_What you should do_
Set each line of the material below down word for word, from the first through the line that holds "This screenshot has height=222, width=310.", but not the pictures.

_Raw data_
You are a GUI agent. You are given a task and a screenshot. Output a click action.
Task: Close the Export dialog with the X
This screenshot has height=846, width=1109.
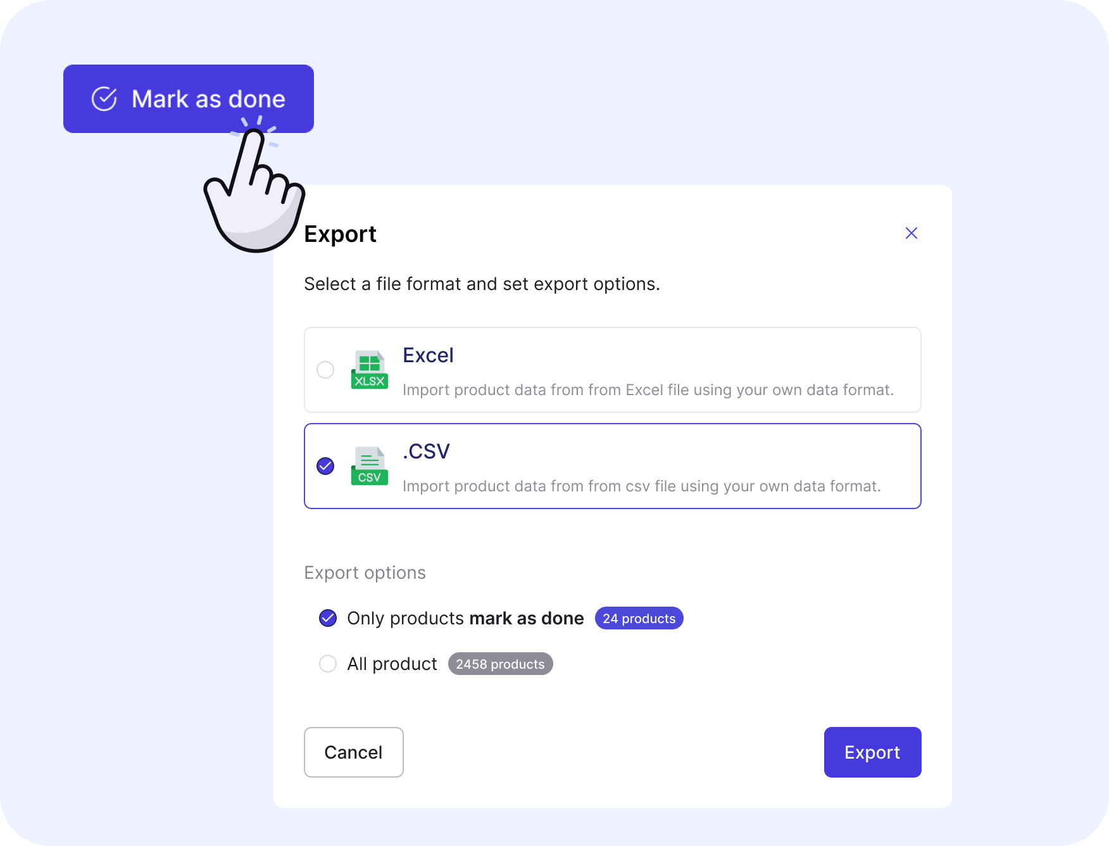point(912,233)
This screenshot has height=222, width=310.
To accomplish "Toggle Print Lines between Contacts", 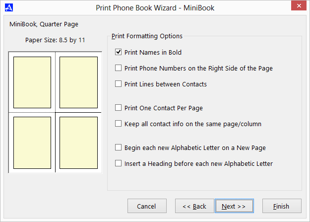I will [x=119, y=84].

_Output for this task_
You are a GUI agent. You are given a task and a screenshot. Output a click action.
Task: Close the Export dialog with the X
This screenshot has height=846, width=1109.
point(912,233)
This screenshot has height=222, width=310.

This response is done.